Top of Records for the exercise
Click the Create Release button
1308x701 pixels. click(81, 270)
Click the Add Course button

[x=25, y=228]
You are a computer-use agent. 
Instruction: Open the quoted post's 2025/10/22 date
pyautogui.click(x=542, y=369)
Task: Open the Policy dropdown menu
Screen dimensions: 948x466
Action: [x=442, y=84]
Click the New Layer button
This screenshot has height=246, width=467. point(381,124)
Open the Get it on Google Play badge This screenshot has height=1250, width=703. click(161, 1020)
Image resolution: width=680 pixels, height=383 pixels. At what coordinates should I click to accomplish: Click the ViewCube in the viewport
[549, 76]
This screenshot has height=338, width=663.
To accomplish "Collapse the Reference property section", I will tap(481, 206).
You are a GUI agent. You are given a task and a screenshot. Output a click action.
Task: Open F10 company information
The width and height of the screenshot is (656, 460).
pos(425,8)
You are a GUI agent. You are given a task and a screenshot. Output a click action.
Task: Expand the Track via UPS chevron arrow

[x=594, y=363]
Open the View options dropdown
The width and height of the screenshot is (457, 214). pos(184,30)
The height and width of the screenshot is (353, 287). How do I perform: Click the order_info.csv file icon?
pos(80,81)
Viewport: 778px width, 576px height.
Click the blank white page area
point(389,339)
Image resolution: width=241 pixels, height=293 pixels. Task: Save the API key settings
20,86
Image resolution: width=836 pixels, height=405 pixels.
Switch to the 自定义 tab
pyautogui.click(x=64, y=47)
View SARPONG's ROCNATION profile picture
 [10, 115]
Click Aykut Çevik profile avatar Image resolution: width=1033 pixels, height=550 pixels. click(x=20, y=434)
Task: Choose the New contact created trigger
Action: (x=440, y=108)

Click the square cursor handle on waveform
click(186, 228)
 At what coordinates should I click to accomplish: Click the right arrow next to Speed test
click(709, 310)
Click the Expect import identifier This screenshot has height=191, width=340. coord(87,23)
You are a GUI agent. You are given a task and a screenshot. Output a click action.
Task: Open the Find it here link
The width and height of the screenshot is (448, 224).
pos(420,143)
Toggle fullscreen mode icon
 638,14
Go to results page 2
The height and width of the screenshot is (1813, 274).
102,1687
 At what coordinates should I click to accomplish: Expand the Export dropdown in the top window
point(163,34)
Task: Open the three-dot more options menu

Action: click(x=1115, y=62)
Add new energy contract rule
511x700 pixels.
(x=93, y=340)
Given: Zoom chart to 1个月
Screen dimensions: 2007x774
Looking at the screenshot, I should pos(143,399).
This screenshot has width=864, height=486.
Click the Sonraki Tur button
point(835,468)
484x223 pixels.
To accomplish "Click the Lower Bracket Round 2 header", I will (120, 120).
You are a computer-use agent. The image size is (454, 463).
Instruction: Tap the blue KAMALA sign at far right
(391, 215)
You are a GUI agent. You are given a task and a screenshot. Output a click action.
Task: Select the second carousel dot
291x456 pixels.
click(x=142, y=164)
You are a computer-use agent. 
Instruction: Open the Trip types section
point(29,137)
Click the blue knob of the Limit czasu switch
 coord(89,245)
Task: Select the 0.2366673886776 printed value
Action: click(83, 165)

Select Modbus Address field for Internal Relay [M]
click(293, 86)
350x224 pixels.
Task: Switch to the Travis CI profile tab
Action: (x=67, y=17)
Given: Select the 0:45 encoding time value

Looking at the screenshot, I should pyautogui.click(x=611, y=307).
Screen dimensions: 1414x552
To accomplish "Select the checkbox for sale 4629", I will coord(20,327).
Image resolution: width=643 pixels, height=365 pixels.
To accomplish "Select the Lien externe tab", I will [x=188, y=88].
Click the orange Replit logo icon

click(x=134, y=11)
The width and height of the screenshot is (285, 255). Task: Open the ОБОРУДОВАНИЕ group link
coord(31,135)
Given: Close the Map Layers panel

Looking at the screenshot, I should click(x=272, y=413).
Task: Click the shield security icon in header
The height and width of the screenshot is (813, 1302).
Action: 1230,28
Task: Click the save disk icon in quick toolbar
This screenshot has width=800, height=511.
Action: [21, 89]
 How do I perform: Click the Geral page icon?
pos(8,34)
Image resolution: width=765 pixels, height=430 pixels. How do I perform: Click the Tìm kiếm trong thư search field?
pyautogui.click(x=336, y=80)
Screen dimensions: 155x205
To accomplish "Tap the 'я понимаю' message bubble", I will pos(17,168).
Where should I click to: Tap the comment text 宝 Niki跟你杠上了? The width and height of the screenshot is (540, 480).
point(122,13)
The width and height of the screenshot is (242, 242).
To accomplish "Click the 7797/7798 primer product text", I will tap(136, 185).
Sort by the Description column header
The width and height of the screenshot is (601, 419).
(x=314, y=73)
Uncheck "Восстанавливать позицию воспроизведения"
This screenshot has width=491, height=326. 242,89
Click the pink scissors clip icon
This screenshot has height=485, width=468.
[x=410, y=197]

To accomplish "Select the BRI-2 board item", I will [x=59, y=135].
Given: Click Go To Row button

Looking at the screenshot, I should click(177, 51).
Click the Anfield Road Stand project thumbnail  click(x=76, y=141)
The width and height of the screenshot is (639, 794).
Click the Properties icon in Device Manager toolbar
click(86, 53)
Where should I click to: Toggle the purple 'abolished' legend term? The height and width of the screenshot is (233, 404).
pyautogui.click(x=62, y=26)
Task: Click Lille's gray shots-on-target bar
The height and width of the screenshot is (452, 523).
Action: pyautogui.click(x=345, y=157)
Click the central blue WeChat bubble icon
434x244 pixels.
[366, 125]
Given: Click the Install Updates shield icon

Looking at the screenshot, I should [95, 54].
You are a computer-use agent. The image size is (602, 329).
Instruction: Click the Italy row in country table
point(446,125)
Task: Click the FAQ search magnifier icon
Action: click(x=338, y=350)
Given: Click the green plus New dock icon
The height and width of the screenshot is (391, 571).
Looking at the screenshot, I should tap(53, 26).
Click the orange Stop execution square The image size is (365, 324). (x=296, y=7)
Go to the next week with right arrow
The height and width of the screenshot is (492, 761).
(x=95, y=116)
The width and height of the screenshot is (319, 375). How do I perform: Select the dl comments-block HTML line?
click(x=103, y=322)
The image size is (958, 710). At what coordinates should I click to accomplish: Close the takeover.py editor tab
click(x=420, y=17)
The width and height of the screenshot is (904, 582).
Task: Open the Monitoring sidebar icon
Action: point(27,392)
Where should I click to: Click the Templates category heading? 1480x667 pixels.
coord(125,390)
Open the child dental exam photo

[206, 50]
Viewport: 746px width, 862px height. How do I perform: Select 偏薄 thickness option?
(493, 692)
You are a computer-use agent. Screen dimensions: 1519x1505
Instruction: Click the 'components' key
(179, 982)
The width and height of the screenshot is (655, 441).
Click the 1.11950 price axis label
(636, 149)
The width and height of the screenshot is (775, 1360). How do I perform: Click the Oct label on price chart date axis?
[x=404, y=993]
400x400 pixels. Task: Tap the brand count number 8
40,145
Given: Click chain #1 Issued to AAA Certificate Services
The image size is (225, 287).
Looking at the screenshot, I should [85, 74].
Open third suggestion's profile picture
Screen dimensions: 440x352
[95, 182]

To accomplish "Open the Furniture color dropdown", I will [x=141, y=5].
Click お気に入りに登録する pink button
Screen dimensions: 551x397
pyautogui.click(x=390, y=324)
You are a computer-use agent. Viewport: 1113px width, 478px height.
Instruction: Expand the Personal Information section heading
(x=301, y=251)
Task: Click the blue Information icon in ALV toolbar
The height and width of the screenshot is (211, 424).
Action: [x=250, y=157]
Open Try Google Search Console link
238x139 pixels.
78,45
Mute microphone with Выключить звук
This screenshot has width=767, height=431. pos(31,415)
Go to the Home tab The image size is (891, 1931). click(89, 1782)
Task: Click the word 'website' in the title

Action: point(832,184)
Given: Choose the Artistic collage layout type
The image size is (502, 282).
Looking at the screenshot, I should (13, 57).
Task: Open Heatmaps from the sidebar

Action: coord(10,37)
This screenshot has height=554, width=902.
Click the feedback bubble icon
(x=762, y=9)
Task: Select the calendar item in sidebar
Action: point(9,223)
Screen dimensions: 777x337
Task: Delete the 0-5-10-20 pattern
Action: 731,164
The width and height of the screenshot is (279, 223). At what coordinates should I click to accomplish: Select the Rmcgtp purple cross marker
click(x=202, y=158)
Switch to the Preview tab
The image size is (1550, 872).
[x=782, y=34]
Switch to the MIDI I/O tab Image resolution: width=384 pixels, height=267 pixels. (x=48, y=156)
Bottom of Records for the exercise
Description of the task:
Wherever a line in the entries above holds "header", copy that line.

Task answer:
To accomplish "Click the Lower Bracket Round 2 header", I will (120, 120).
Task: Click the shield security icon in header
Sort by the Description column header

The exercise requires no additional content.